Vidal imaginó a Faber, al acecho de las muchachas, agazapado junto a las letrinas, a Rey besuqueando las manos de Tuna, a Jimi prendido como perro.

—Resultan grotescos, pero no hacen reír —comentó—. Más bien ofenden.

—A mí no me ofenden. La gente se ha puesto demasiado delicada. Yo encuentro que todo viejo se trasforma en una caricatura. Es para morirse de risa.

—O de tristeza.

—¿Tristeza? ¿Por qué? ¿No será el miedito de entrar vos también en el corso?

—Quizás tengas razón.

—En el gran desfile de máscaras.

Vidal convino:

—Cada cual suministra de a poco su disfraz.

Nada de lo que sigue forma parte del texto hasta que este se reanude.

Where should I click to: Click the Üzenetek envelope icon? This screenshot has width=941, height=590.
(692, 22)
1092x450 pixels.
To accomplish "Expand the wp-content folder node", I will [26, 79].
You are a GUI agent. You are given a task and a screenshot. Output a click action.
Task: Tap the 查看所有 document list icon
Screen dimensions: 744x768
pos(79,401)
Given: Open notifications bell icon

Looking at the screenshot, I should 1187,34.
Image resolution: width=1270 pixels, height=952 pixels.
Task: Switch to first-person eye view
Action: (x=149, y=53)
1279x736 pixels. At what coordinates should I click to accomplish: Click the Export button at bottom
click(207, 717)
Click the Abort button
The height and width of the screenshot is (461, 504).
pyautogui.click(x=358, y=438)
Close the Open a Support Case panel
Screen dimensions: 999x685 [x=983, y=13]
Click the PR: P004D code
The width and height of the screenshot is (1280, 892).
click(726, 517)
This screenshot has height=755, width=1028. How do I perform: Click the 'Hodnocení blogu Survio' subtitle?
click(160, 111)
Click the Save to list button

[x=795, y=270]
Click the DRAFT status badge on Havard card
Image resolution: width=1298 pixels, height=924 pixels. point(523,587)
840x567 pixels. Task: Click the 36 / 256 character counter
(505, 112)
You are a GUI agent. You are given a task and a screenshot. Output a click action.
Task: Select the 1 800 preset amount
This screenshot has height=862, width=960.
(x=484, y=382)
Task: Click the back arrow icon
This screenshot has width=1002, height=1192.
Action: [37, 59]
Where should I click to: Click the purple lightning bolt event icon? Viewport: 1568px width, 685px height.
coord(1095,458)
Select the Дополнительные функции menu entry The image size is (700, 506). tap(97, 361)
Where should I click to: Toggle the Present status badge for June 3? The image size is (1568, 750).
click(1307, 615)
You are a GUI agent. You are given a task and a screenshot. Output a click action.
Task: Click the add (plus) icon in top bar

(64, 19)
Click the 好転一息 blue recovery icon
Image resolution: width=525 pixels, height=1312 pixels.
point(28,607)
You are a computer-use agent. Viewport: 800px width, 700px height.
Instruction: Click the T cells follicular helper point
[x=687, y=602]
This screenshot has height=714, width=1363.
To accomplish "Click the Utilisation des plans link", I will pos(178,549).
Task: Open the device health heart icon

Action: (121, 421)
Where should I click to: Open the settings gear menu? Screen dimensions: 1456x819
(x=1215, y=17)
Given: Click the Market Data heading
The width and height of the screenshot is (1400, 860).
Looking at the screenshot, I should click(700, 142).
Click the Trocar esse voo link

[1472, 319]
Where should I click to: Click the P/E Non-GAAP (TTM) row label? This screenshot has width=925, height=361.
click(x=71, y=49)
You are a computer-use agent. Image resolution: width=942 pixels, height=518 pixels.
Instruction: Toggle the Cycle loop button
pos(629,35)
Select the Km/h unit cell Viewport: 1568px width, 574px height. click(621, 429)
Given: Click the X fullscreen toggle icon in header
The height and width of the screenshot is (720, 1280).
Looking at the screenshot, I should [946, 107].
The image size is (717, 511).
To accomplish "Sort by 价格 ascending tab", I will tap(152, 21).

—Que sin embargo no le cae del todo bien —respondió Jimi, visiblemente estimulado por la colaboración del amigo—. Parece un disfraz alquilado. El paño sobra. Un espectáculo cómico.

—Horrible, che. Todo es humillación. Uno se resigna a ser deficiente, como los sinvergüenzas.

—A ser un asco. Una especie de molusco, temblando y babeando. Yo no creí que Rey llegara a eso. Tan majestuoso detrás de la registradora y nos ocultaba entretelones interesantes, el pozo negro…

—No es para tanto.

—¿Querés algo más triste? ¿La besuqueaba con la angurria que pone para manotear el queso y el maní?

Impulsivamente Vidal contestó:

—O que vos ponés para prenderte de Leticia.

Sus palabras lo consternaron. Quería defender a Rey, no herir a Jimi.

No lo hirió. Jimi celebró esa contestación con una carcajada evidentemente alegre.

—Ah, ¿me viste desde la vereda? Me parecía que eras vos, pero no tuve tiempo de fijarme. No iba a permitir que la estúpida se me escapara de nuevo. Yo soy de la teoría de que no hay que perder la oportunidad. ¿Vos no?

—Hay oportunidades y oportunidades.

—Después te trabaja la duda.

—Con tu amiguita, no creo, che.

—¿Qué tiene mi amiguita, cómo decís? Todas las mujeres en el fondo son iguales y una como esta no te trae lo que se llama el menor inconveniente.

—Bueno, che, con tu perdón, no es muy linda.

—Pienso en otra. Lo fundamental es que alguna te gaste. Si por más que revuelvas en tu cabeza no encontrás una sola que te guste, alármate de veras, porque entonces llegaste a viejo.

Siempre pasaba lo mismo. Usted lo creía vencido y antes de reaccionar estaba escuchándole consejos de profesor. Jimi era imbatible.

—A vos no te agarran sin perros —comentó Vidal.

Dijo la frase con afectuosa admiración. Le parecía que entre tanta gente dispuesta a ceder, Jimi era un pilar del mundo. Por lo menos del mundo suyo y de los amigos.

Como ya no calentaba el sol, emprendieron la vuelta a las casas. De pronto Jimi se puso a mirar un taxímetro que avanzaba lentamente por Canning.

—¿Vas a tomarlo?

El coche se detuvo a mitad de la cuadra.

—¿Cómo creés? Observo, nomás, observo. Esta no es una época para gente dormida. Apostaría que no te fijaste que al lado del chófer hay un vigilante.

Cruzaron la calle y se acercaron al automóvil. En el interior lloraba una vieja. Vidal preguntó:

—¿Qué habrá pasado?

—Mejor no meterse.

—Qué tristeza de mujer.

—Y qué fealdad. Yo no miro, no se embrome. Ha de tener mala suerte.

—Me voy —dijo Vidal.

Jimi le previno:

—Esta noche jugamos en lo de Rey.

«Tenía razón Jimi», pensó Vidal. «No debí mirar a esa vieja. Total ya sabía que la vida acaba en desconsuelo».